CMS Official Addresses Outlook on Medicaid Home Care Policy at the March on Washington (Part 2 of 2)

April 15, 2016 09:02 AM

Melissa Harris, Senior Policy Advisor for the Disabled and Elderly Health Programs Group at the Center for Medicaid and CHIP Services, Centers for Medicare and Medicaid Services (CMS), spoke at the National Association for Home Care & Hospice’s (NAHC) 2016 March on Washington Conference regarding the outlook on Medicaid home care policy. For Part 1 of NAHC Report’s coverage of this session, please click here.

Ms. Harris addressed efforts by Medicaid to measure and ensure access to services for Medicaid beneficiaries. CMS released a Medicaid access monitoring regulation last year, she said, which requires states to do triennial access monitoring plans that CMS will then be reviewing to make sure states “are keeping an eye on access patternsand making sure that all of the necessary disciplines - between primary, acute and long-term care - are available to people.” She added that given the challenges to developing access measures for home and community-based services, CMS subsequently released a request for information. “We have every intention of continuing that conversation publicly as we are distilling some of the thoughts that we received in the form of public comment,” she said.

“The access reg is our firm intent to lay down federal benchmarks,” she continued, “and the triennial monitoring plan at least requires the states to be looking on a consistent basis and not waiting until it’s a crisis point. I think it is a great step forward. Whether or not it is the only thing that is necessary, I think, won’t reveal itself until we are a few years in.” William A. Dombi, Vice President for Law at NAHC, agreed that, from the provider perspective, the action is a “significant, positive step.”

Regarding the Medicaid face-to-face rule, Dombi asked Ms. Harris to address the extent to which the rule will reflect or differ from the Medicare face-to-face rule. “We did learn a lot of lessons from our Medicare colleagues,” she responded. “We did keep an eye on the fact that as time progressed they were loosening up a little bit on the documentation requirements of what the expectations were for physicians, or whoever was documenting the face-to-face, and what specific requirements needed to be in there.”

She acknowledged that the rule “will have fiscal implications” but argued that it will be a positive step forward for “community integration” and “alternatives to institutional services.” She also stated that, while the regulation will technically be effective in July 2016, there will be delayed implementation of the entire regulation for certain states based on their state legislative cycles. She said there will be a one or two year delay for certain states as a recognition of the fact that “there is a high likelihood that states will need to approach their legislatures for additional money to implement some of the DME provisions… If [the legislature meets] on an annual basis or a biannual basis or every two years, that will kind of drive the effective date of the regulation,” she said.

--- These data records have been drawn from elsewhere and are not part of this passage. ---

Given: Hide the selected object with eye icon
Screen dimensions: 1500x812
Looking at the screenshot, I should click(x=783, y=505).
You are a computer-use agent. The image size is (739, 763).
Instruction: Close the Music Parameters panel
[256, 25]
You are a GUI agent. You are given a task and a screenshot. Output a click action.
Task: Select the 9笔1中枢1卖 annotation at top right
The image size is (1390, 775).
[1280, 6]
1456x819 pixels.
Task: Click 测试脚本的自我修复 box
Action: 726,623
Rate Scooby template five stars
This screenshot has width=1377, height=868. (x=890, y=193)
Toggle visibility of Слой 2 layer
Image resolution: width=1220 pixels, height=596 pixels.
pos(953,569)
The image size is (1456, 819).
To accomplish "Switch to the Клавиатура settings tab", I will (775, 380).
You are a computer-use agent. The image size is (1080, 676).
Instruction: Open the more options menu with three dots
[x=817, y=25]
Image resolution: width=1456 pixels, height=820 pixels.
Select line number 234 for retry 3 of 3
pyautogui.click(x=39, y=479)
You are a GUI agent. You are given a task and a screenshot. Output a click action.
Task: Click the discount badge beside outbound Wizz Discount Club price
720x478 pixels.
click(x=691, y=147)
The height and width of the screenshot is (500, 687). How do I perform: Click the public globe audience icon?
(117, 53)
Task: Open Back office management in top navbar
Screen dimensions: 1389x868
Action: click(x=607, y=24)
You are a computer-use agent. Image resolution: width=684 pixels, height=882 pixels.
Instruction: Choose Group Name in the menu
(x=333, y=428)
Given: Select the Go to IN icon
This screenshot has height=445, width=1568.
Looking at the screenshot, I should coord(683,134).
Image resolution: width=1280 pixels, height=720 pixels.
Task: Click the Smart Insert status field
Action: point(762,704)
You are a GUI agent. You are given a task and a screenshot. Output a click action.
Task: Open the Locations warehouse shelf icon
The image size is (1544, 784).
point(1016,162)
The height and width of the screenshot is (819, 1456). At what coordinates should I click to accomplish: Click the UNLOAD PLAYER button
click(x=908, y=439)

With the “wide variation” in available Medicaid home care benefits by state, Dombi asked Ms. Harris to speak to whether there might be steps Medicaid will take at the federal level to set “base minimum programs for home care in order comply with the ADA and Olmstead.” Ms. Harris responded, “To a large extent, I think the structure of the Medicaid program is such that there will always be 50 Medicaid programs.” She added, “It can be a heartbreaking conversation to have if someone is established receiving services in one state and, for any number of reasons, they need to relocate only to find that their needed services are not available to them.”

“I don’t see anything changing that reality unless there is some really broad, sweeping legislative change to the Medicaid program,” she said. “The good news is that because you have some states that are perpetually kind of out front pushing the envelope a little bit, there’s kind of laboratory in which to learn what works, what doesn’t, and allow some of the other states to go on a more direct path to implementing the promising practices. But it also requires the states to take the initiative to make the changes.”